“Le arti figurative”. Saggi di critica estetica di Charles Baudelaire

Charles Baudelaire (1821-1867): il mio poeta preferito, seguito da Rimbaud. A vent’anni avevo già letto tutte le opere dell’autore francese, finanche i saggi di critica estetica.

Baudelaire. Si tratta della più importante e inquietante personalità poetica di tutti i tempi. Con Les Fleurs du Mal (I fiori del male) Baudelaire pone le basi di una estetica in cui prevale una sensualità obiettiva, atta a penetrare le corrispondenze segrete fra immagini, voci e colori della natura. A tale estetica si accompagna uno stile capace di rivelare nelle parole e nei ritmi metrici quelle stesse realtà celate di cui è colmo l’universo come «una foresta di simboli».

Baudelaire ebbe anche la certezza dell’unità assoluta di prosa e poesia, mirando ad un linguaggio ideale che non potesse essere definito né in un modo né nell’altro. Non sta a noi giudicare se egli vi giunse o no. Certo i suoi «poemi in prosa», Le spleen de Paris, pur nella loro perfezione, vennero considerati da Baudelaire solamente come un tentativo sulla via di codesto stile. Egli, d’altronde, fu un prosatore impeccabile, nel vero senso della parola, come ci documenta la novella La Fanfarlo, i saggi Du vin e du haschisch, Les paradis artificiel, gli scritti di critica letteraria e di critica d’arte.

Ieri ho terminato la rilettura de Le arti figurative. Saggi di critica estetica di Charles Baudelaire. Ciò che segue non è un lungo articolo; voglio soltanto far partecipe il lettore delle mie avventure letterarie.

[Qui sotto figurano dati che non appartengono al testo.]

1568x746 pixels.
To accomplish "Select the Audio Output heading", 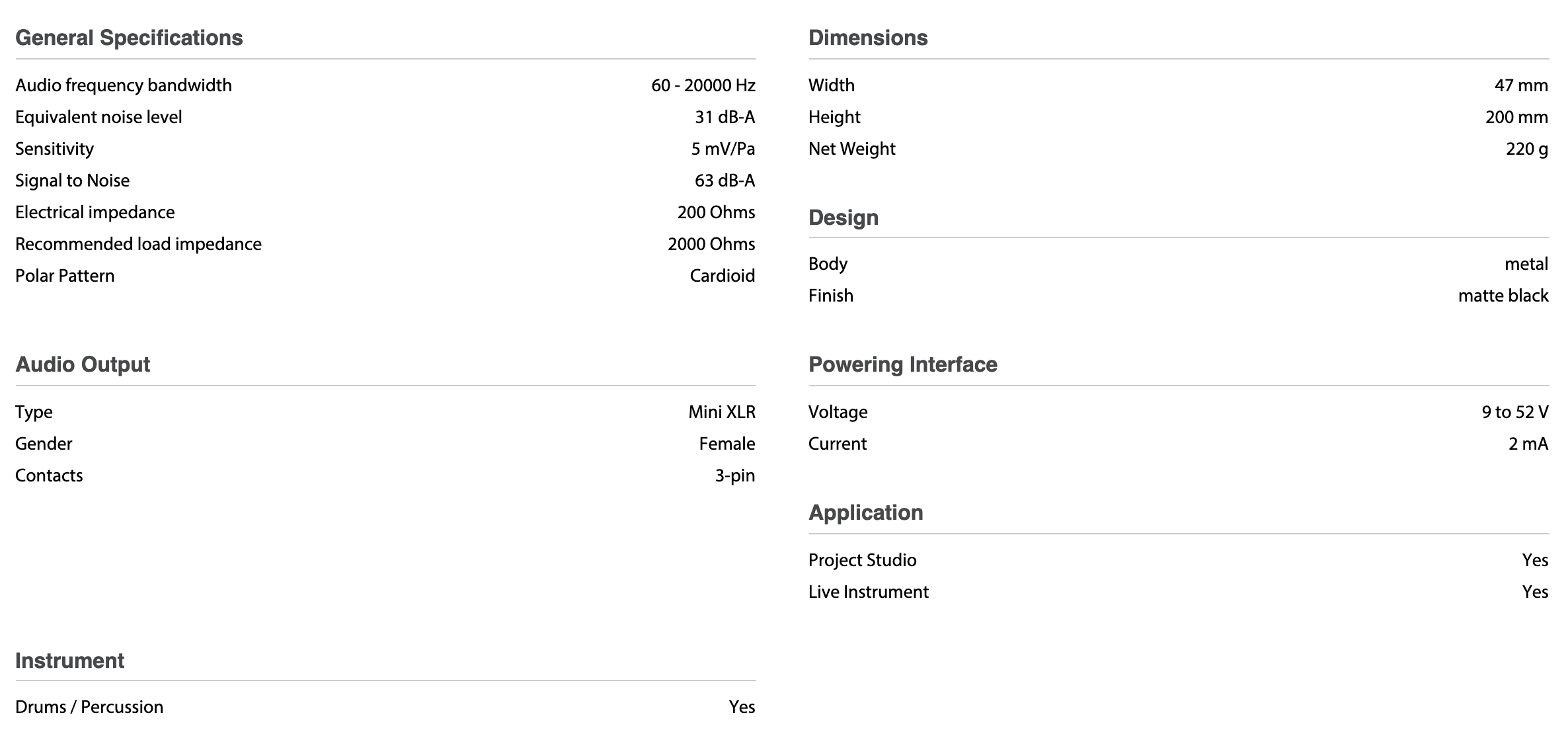I will pos(83,364).
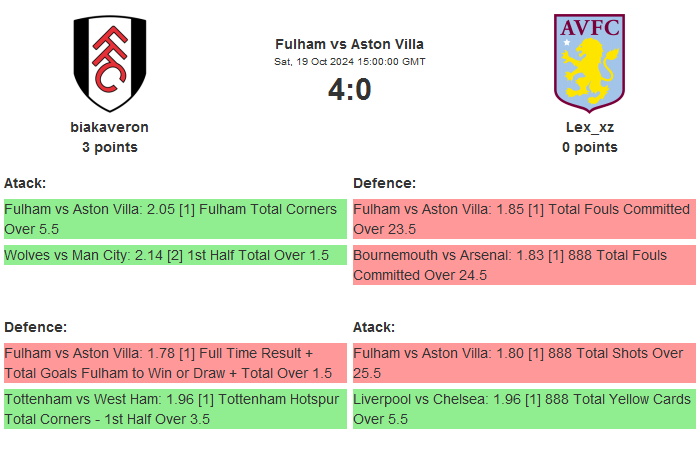Image resolution: width=700 pixels, height=460 pixels.
Task: Click the 4:0 final score
Action: pos(349,90)
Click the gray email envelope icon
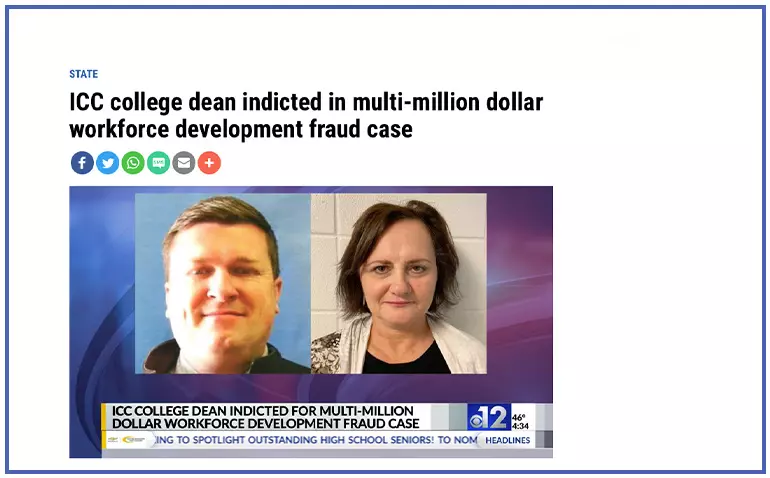Image resolution: width=770 pixels, height=478 pixels. pos(184,163)
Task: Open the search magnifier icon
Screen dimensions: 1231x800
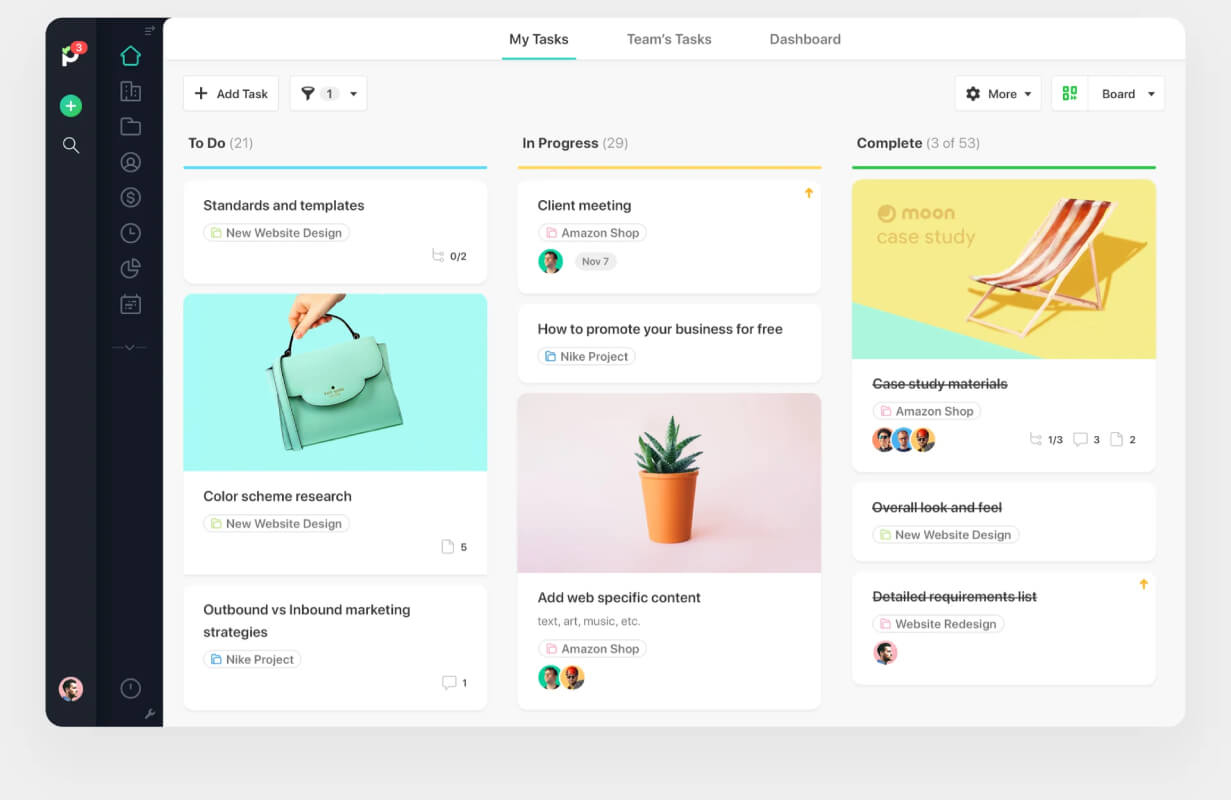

Riprendendo le parole di Stefano de Simone- curatore dell’edizione da me letta- nell’introduzione:

«Per quanto riguarda le creazioni artistiche, le esamina e definisce con acuta precisione lo stesso Baudelaire là dove mette a raffronto, in rapporto di somiglianza, l’attitudine dell’artista davanti al fantasma estetico che lo colpisce e quella del fanciullo davanti al “nuovo” che gli si presenta e lo attrae; se non che, egli osserva, l’uomo di genio ha i nervi resi solidi dall’esperienza e dalla ragione, mentre il fanciullo è tutto preso da nient’altro che dalla semplice fugace sensazione. “Il genio è l’infanzia ritrovata a volontà”, ma l’infanzia, egli aggiunge, dotata ora, per che riesca ad esprimersi, di organi virili e dello spirito analitico che le permette di ordinare la somma di materiali involontariamente accumulata. Sensibilità, dunque, a fondamento di ogni arte, e metodo dall’altra, perseguito a gradi per render quella idonea a conferir la sua stessa vita agli oggetti che l’han destata, e ad esprimerla» (1).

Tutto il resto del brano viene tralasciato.